Disk-persisted-lazy-cacheable-List ™ in Scala

1k Views Asked by At

I need to have a very, very long list of pairs (X, Y) in Scala. So big it will not fit in memory (but fits nicely on a disk).

  • All update operations are cons (head appends).
  • All read accesses start in the head, and orderly traverses the list until it finds a pre-determined pair.
  • A cache would be great, since most read accesses will keep the same data over and over.

So, this is basically a "disk-persisted-lazy-cacheable-List" ™

Any ideas on how to get one before I start to roll out my own?


Addendum: yes.. mongodb, or any other non-embeddable resource, is an overkill. If you are interested in a specific use-case for this, see the class Timeline here. Basically, I which to have a very, very big timeline (millions of pairs throughout months), although my matches only need to touch the last hours.

4

There are 4 best solutions below

2
On

The easiest way to do something like this is to extend Traversable. You only have to define foreach, and you have full control over the traversal, so you can do things like open and close the file.

You can also extend Iterable, which requires defining iterator and, of course, returning some sort of Iterator. In this case, you'd probably create an Iterator for the disk data, but it's going to be much harder to control things like open files.

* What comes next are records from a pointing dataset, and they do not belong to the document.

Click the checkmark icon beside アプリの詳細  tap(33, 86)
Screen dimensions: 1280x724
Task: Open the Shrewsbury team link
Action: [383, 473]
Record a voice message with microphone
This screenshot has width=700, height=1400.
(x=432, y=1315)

Here's one example of a Traversable such as I described, written by Josh Suereth:

class FileLinesTraversable(file: java.io.File) extends Traversable[String] {
  override def foreach[U](f: String => U): Unit = {
     val in = new java.io.BufferedReader(new java.io.FileReader(file))
     try {
       def loop(): Unit = in.readLine match {
          case null => ()
          case line => f(line); loop()
       }
       loop()
     } finally {
       in.close()
     }
  }
}
0
On

You write:

mongodb, or any other non-embeddable resource, is an overkill

Do you know that there are embeddable database engines, including some really small ones? If you know, I'm not sure about your exact requirement and why would you not use them.

You sure that Hibernate + an embeddable DB (say SQLite) would not be enough? Alternatively, BerkeleyDB Java Edition, HSQLDB, or other embedded databases could be an option.

If you do not perform queries on the object themselves (and it really sounds like you do not), maybe serialization would be simpler than object-relational mapping for complex objects, but I've never tried, and I don't know which would be faster. But serialization is probably the only way to be completely generic in the type, assuming that your framework of choice offers a suitable interface to write [T <: Serializable]. If not, you could write [T: MySerializable] after creating your own "type-class" MySerializable[T] (like for instance Ordering[T] in the Scala standard library).

However, you don't want to use standard Java serialization for this task. "Anything serializable" sounds a bad requirement because it suggests the use of serialization for this, but I guess you can relax that to "anything serializable with my framework of choice". Serialization is extremely inefficient in time and space and is not designed to serialize a single object, instead it gives you back a file complete with special headers. I would suggest to use some different serialization framework - have a look here for a comparison.

Additional reasons not to go on the road of a custom implementation

In addition, it sounds like you would be reading the file essentially backward, and that's a quite bad access pattern, performance-wise, on non-SSD disks: after reading a sector, it takes an almost complete disk rotation to access the previous one.

Moreover, as Chris Shain pointed out in the comment above, you'd need to use a page-based solution, and you'd need to cope with variable-sized objects.

3
On

These Java libraries may contain what you need. They aim to store entries more efficiently than standard Java collections.

  • github.com/OpenHFT/Chronicle-Queue
  • github.com/OpenHFT/Chronicle-Map
1
On

If you don't want to step up to one of the embeddable DBs, how about a stack in memory mapped files?

  • A stack seems to meet your desired access characteristics. (Push a bunch of data, and iterate over the most recently pushed data frequently)
  • You can use Java's MappedByteBuffer directly from Scala. You get to address the file like its memory, without trying to actually load the file into memory.
  • You'd get some caching for free from the OS this way, since the mapped file would function like virtual memory. Recently written/accessed pages would stay in the OSs file cache until the OS saw fit to flush them (or you flushed them manually) back to disk
  • You could build your stack from either end of the file if you're worried about sequential read performance, but if you're usually reading data you just wrote I wouldn't expect that would be a problem since it will still be in memory. (Though if you're reading data that youve written over hours/days across pages then it might be a problem)
  • A file addressed in this way is limited in size to 2GB even on a 64 bit JVM, but you can use multiple files to overcome this limitation.